If not - if MyFunc will simply use the resulting pointer and forget about it without delete-ing it - then you can simply return the 'raw' pointer using shared_ptr::get(). You must be careful, because this implies that the shared_ptr still exists elsewhere in your code.

I can see four alternatives, as highlighted below. They are all horrible, and short of switching your ownership to std::unique_ptr<T> and returning via obj = ptr.release(); I can only offer a hack where the argument is assigned to the pointer upon destruction, but you still need to catch the exception and test whether the pointer was assigned.
#include <iostream>
#include <memory>
#include <exception>
struct foo {
void bar() const { std::cout << this << " foo::bar()\n"; }
~foo() { std::cout << this << " deleted\n"; }
};
void f1(foo*& obj) {
obj = new foo;
// do stuff... if an exception is thrown before we return we are
// left with a memory leak
}
void f2(foo*& obj) {
auto holder = std::make_shared<foo>();
// do stuff.. if an exception is thrown the pointer will be
// correclty deleted.
obj = holder.get(); // awesome, I have a raw pointer!
} // oops, the destructor gets called because holder went out of
// scope... my pointer points to a deleted object.
void f3(foo*& obj) {
auto holder = std::make_unique<foo>();
// do stuff.. if an exception is thrown the pointer will be
// correclty deleted.
obj = holder.release(); // awesome, I have a raw pointer!
} // no problem whem holder goes out of scope because it does not own the pointer
void f4(foo*& obj) {
// a super-weird hack that assigns obj upon deletion
std::shared_ptr<foo> holder(new foo, [&obj](foo*& p){ obj = p; });
throw std::exception();
} // no problem whem holder goes out of scope because it does not own
// the pointer... but if an execption is throw we need to delete obj
int main() {
foo* p1;
f1(p1);
p1->bar();
foo* p2;
f2(p2);
// p2->bar(); // error
foo* p3;
f3(p3);
p3->bar();
foo* p4;
try {
f4(p4);
} catch(...) {
std::cout << "caught an exception... test whether p4 was assigned it\n";
}
p4->bar(); // I still need to delete this thing
}

The point of shared_ptr is to express shared ownership.
Anything that does not share in the ownership of an object -- that doesn't have the right to make an object lifetime last longer, and the object lifetime is the union of the shared owners request for object lifetime -- should not use a shared_ptr.
Here, you have a shared_ptr and you are going to return it.

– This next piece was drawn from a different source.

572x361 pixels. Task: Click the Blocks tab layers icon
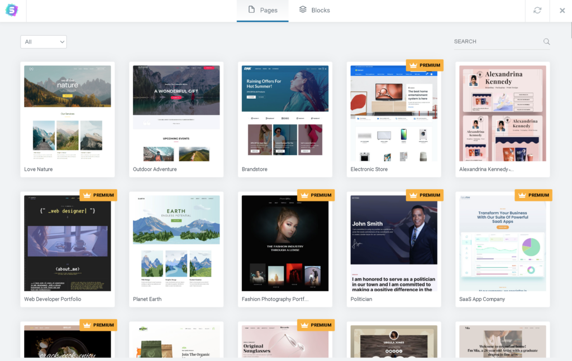click(x=303, y=10)
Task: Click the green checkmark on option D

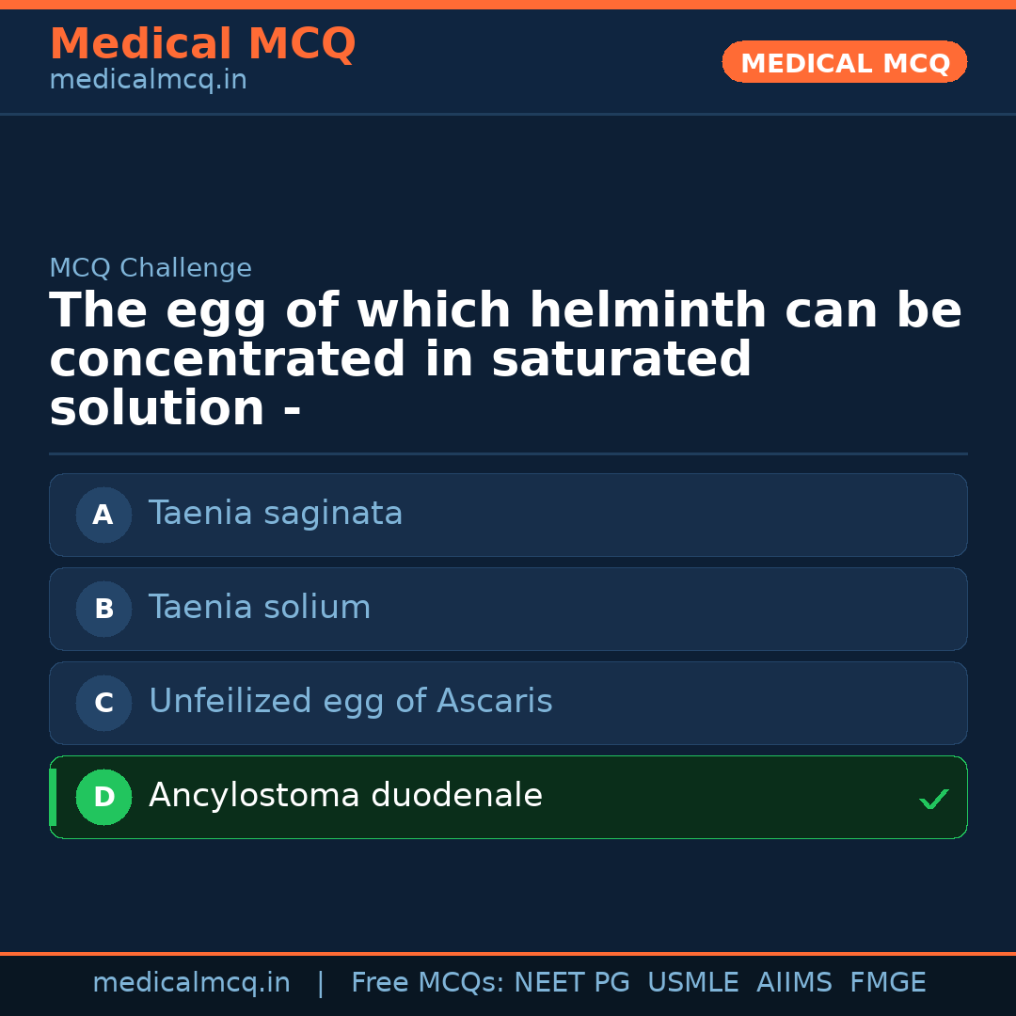Action: [933, 799]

At that point, you are violating the assumptions of shared_ptr; anyone who kept a shared_ptr copy expects that its content can last as long as it requests.
Meanwhile, the calling code thinks it owns the MyObject* raw pointer you passed it.
This is an example of misuse of shared_ptr.
Saying "we have memory management issues, use shared_ptr" doesn't fix memory management issues. Proper use of shared_ptr requires care and design, and the design must be that when the end of the lifetime of the object in question is shared by 2 or more pieces of data and/or code.
The internal code, if it does not own the pointer, should use either something like an observer_ptr<T> or a raw T* (the first to make it clear it doesn't own the object).
Ownership should be explicit, and in a unique_ptr. It can then call .release() to pass ownership to a raw pointer if required; in practice, I would change your signature to take a unique_ptr&, or have it return a unique_ptr.
The caller would then call .release() when they want to use some other object lifetime management system, or that object lifetime management system should consume unique_ptrs (thus being extremely clear about taking ownership of things).
Use a non-hack solution.
Such as a std::shared_ptr<std::unique_ptr<T>>. In this case, you have shared ownership of a unique ownership.
The unique_ptr can have its ownership taken from it (via .release()). When it does so, all of the shared_ptrs that still exist will have their unique_ptr also be cleared.
This places the shared unique ownership front and center, instead of hacking a non-deleter into a shared_ptr and having dangling shared_ptrs that think they have ownership over data but do not.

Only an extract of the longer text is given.